ASSIGNMENT. What you write should match, word for word, the lines from the one containing "Image resolution: width=1522" through the end of the data, with no pictures.

SUPPLIED MATERIAL.

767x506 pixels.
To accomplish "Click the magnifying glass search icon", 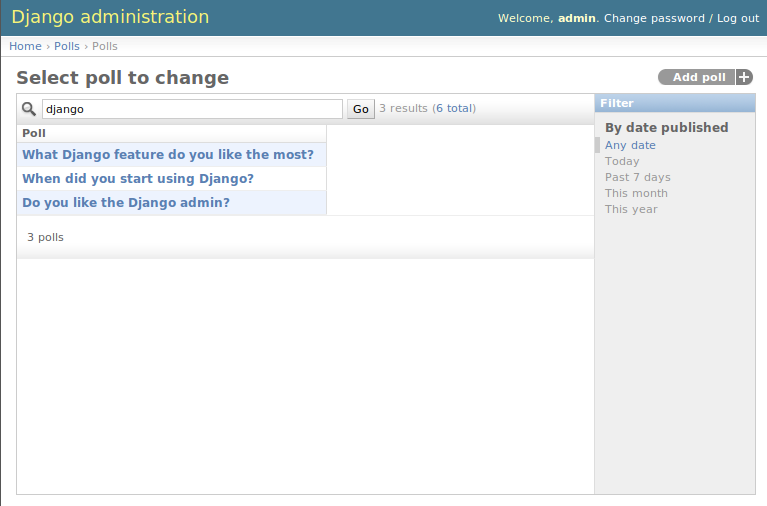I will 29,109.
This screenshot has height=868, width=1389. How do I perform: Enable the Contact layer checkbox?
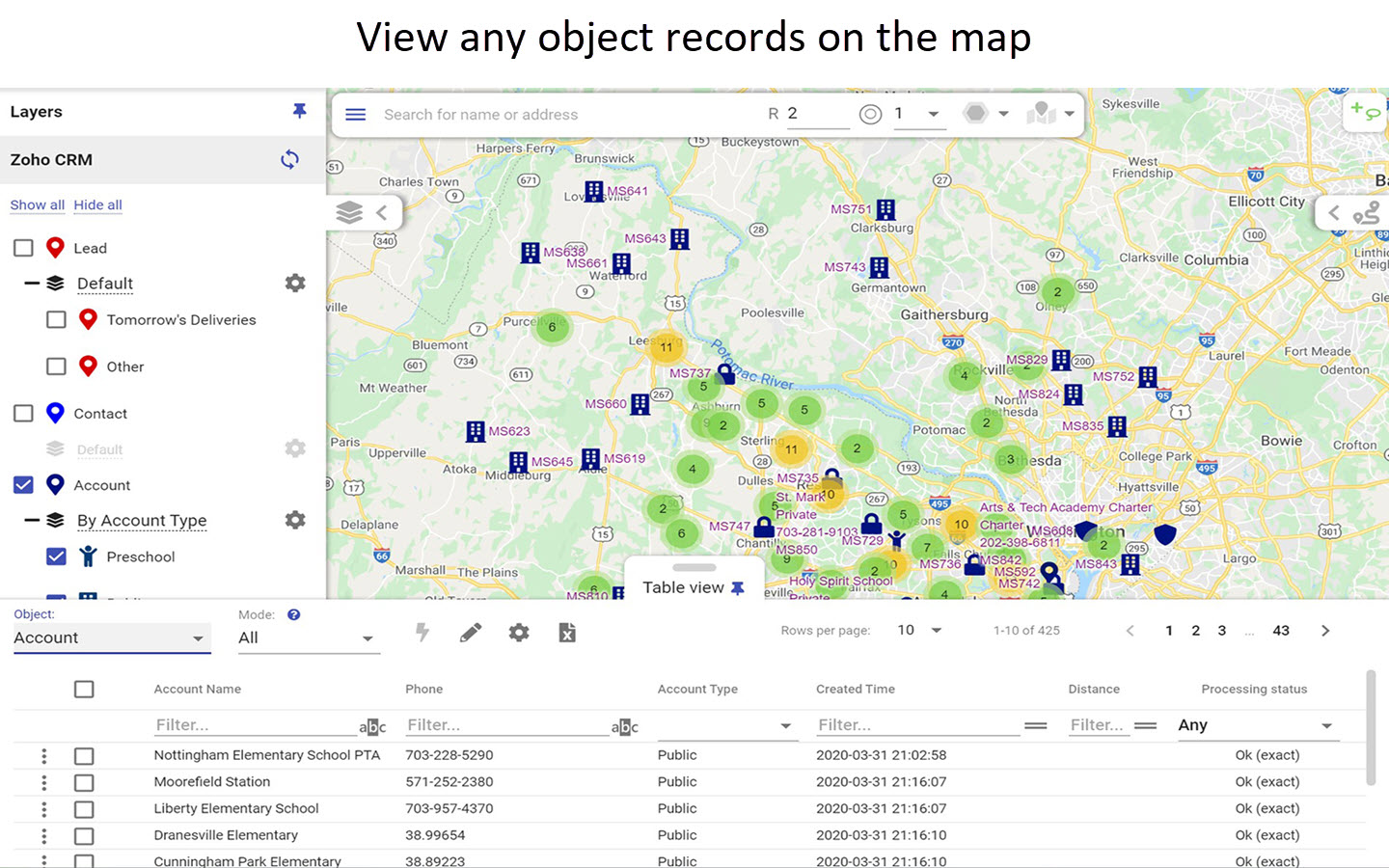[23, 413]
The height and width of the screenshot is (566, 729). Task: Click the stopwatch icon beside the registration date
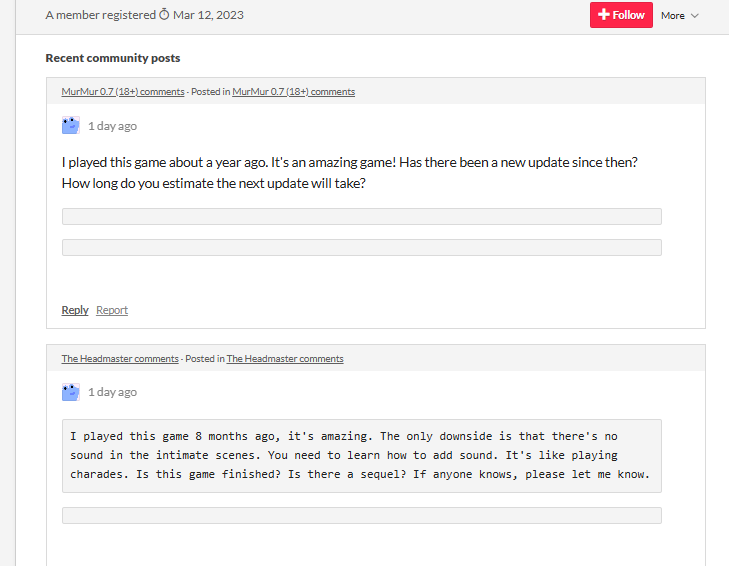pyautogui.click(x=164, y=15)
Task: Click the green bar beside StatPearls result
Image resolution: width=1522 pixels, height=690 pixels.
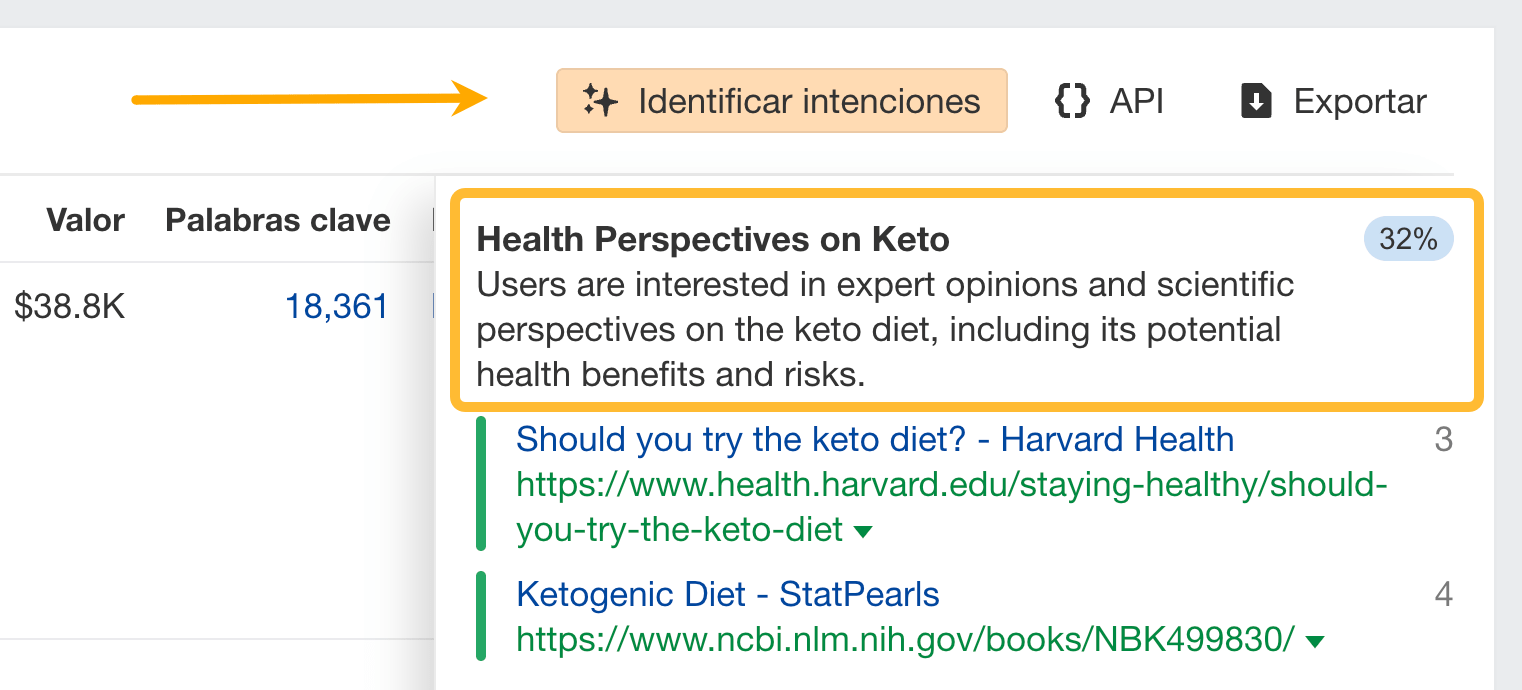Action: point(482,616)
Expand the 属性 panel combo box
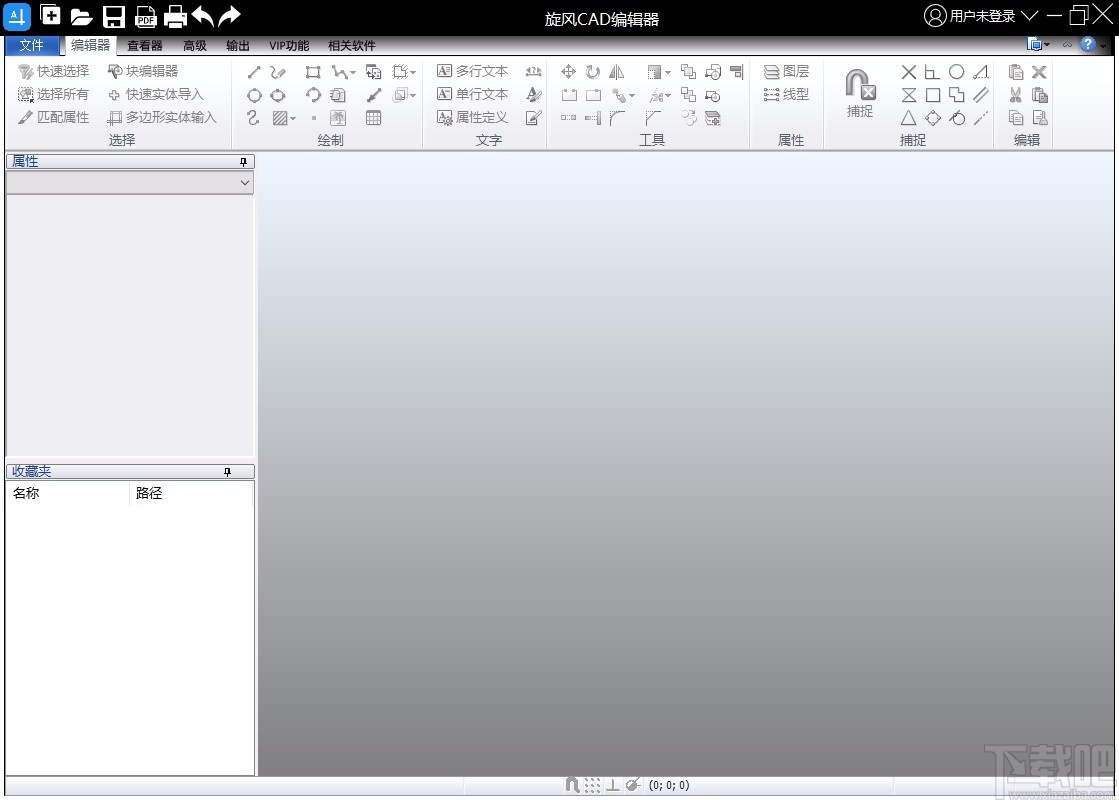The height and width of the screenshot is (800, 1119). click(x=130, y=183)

REPLY TO THE TASK.
Image resolution: width=1522 pixels, height=690 pixels.
Action: point(482,616)
Expand the 属性 panel combo box
The height and width of the screenshot is (800, 1119). click(x=130, y=183)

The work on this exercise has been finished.